=== Begin Enclosure ===

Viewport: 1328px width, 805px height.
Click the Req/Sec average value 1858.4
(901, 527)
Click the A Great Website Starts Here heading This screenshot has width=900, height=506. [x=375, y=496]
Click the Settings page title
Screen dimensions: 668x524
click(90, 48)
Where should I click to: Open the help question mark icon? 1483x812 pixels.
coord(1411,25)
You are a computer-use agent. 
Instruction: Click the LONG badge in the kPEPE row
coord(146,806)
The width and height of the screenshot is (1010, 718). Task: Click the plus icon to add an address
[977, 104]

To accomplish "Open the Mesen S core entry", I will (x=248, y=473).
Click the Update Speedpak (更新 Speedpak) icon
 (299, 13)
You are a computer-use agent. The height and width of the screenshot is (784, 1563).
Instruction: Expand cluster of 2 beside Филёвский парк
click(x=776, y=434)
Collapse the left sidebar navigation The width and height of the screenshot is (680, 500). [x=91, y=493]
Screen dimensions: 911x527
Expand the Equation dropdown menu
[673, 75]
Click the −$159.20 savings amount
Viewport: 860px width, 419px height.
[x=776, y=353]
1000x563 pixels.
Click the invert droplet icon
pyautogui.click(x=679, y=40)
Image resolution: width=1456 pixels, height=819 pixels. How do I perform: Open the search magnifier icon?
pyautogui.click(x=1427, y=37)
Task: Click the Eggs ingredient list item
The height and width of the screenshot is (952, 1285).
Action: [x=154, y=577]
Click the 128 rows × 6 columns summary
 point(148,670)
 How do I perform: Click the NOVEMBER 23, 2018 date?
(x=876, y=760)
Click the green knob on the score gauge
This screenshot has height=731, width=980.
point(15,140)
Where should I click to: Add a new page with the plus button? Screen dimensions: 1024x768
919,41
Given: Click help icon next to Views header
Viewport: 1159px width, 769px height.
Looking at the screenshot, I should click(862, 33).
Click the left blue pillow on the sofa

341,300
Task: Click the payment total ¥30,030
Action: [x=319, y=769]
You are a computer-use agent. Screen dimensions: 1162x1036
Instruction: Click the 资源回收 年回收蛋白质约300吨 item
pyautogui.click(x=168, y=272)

=== End Enclosure ===

• [Exercise instructions] Where a line of the data includes the string "computer", list that line.

• [Task output]
You are a computer-use agent. 
You are a computer-use agent. The height and width of the screenshot is (784, 1563).
You are a computer-use agent. Screen dimensions: 1162x1036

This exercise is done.